In our Petition for Investigation, also resubmitted with these comments, we identified five key franchisor practices as the most problematic:
1)incomplete or misleading financial performance representations made to prospective franchisees by franchisors;
2)significant capital investments required by franchisees during the course of the franchise agreement or as a condition of renewal;
3)retaliation against franchisees that join franchisee associations;
4)unfair termination or nonrenewal of franchise agreements and
5)arbitrary denial of franchisees’ requests to transfer the business.
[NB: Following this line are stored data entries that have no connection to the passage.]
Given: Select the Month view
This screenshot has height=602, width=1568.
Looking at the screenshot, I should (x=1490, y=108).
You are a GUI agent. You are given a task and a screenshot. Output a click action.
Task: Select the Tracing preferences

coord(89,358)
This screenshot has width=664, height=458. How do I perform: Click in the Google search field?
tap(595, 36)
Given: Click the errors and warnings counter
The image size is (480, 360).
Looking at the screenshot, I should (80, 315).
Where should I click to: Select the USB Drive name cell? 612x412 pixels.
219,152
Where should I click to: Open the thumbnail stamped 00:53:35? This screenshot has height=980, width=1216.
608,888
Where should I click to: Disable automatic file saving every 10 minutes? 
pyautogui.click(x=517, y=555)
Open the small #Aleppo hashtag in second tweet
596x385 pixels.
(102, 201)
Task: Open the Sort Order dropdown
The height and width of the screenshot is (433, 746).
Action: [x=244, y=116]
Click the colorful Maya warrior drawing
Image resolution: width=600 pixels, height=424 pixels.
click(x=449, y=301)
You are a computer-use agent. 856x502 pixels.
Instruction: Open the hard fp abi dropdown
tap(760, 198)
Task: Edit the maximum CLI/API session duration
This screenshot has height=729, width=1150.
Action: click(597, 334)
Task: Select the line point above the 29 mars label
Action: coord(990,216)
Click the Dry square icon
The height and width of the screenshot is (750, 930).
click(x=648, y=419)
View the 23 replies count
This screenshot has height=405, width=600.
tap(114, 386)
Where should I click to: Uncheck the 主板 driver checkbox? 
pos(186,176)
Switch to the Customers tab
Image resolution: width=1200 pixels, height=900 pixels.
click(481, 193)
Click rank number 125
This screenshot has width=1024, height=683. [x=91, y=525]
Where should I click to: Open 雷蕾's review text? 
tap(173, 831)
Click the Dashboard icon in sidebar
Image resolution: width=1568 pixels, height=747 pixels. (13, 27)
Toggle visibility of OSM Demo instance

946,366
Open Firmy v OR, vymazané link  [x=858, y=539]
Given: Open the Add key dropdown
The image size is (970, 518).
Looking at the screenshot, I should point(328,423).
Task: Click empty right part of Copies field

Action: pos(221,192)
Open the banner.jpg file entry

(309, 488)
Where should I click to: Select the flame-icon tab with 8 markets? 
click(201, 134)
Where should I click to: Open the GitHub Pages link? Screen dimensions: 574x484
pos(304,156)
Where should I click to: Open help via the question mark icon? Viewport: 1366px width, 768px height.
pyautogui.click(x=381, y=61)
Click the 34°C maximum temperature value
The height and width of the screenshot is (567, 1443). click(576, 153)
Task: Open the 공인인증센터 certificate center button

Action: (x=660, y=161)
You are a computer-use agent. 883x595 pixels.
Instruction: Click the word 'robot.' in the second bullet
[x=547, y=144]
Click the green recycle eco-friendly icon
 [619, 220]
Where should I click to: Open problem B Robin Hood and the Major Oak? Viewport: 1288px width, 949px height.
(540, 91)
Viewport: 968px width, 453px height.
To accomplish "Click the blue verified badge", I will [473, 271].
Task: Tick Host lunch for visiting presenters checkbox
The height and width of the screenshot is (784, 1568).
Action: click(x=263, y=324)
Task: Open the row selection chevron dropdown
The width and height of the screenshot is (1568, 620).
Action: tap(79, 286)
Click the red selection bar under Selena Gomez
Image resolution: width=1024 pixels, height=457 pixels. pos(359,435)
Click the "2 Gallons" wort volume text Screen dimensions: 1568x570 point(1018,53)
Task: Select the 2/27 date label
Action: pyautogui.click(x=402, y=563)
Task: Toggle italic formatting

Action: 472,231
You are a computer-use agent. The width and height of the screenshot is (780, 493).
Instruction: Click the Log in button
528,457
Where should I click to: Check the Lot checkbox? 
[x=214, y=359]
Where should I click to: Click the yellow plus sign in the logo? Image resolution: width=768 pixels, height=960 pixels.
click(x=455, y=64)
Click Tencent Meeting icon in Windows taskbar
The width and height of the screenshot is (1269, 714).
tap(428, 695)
We are submitting two new pieces in our comments: 1) an update of the contractual research we submitted with our original petition, which shows that although there are some minor variations, these typical franchise agreements and the fundamental problems they reflect have not changed or improved in any relevant way since 2015, and 2) an update of franchise issues that illustrate how problems related to the franchise model, as currently structured and regulated, have persisted or worsened in franchised industries since 2015, as follows:
a.the complaints in two recent class action race discrimination suits brought by current and former Black McDonald’s franchisees that illustrate the consequences of oppressively unequal bargaining power and an arbitrary franchise sale and transfer system;
b.the recent history of conflict over capital investments and similar cost issues between McDonald’s and its franchisees that further demonstrates the ultimate control wielded by the franchisor in the franchise system;
c.an analysis of how several companies have attempted to use the franchise system to centralize control and shift risk to franchisees in such extreme ways that franchisees have asserted in litigation they are direct employees of franchisors and, in some instances, even failed to earn minimum wage while working in their franchises; and
d.a review of the ongoing widespread use of no-poach agreements in franchised industries, which hinder competition, harm workers, and distort the labor markets in these industries.
For the reasons stated in our submission, we urge the Commission to utilize the full range of its power to address the imbalance of power and resulting abuses in the franchise relationship. The Commission must at least address the worst abuses: overwhelming and arbitrary franchisor control over aspects of the relationship including terminations, sales, transfers and renewals as well as unfair capital investments required in the course of a franchise agreement; the use and enforcement of no-poach agreements to restrain labor competition among franchisees; and misleading financial disclosures and the inability of franchisees to assert reliance on those disclosures in disputes with franchisors.
Like many Americans, we and the workers we represent are concerned with the increasing concentrations of corporate power in our economy. We view the unrestrained abuses of power by franchisors as a significant aspect of this unfortunate and destructive growth, and we believe it is past time for the Commission to take decisive action to bring about a better and more rational balance between the various participants in our economy. Accordingly, we urge the Commission to use the broadest tools at its disposal to undertake a thorough review of these problems, revise the Franchise Rule to regulate the relationship between franchisors and franchisees substantively for abusive practices, and engage in substantial enforcement action to reveal, penalize – and hopefully deter – current abuses by franchisors.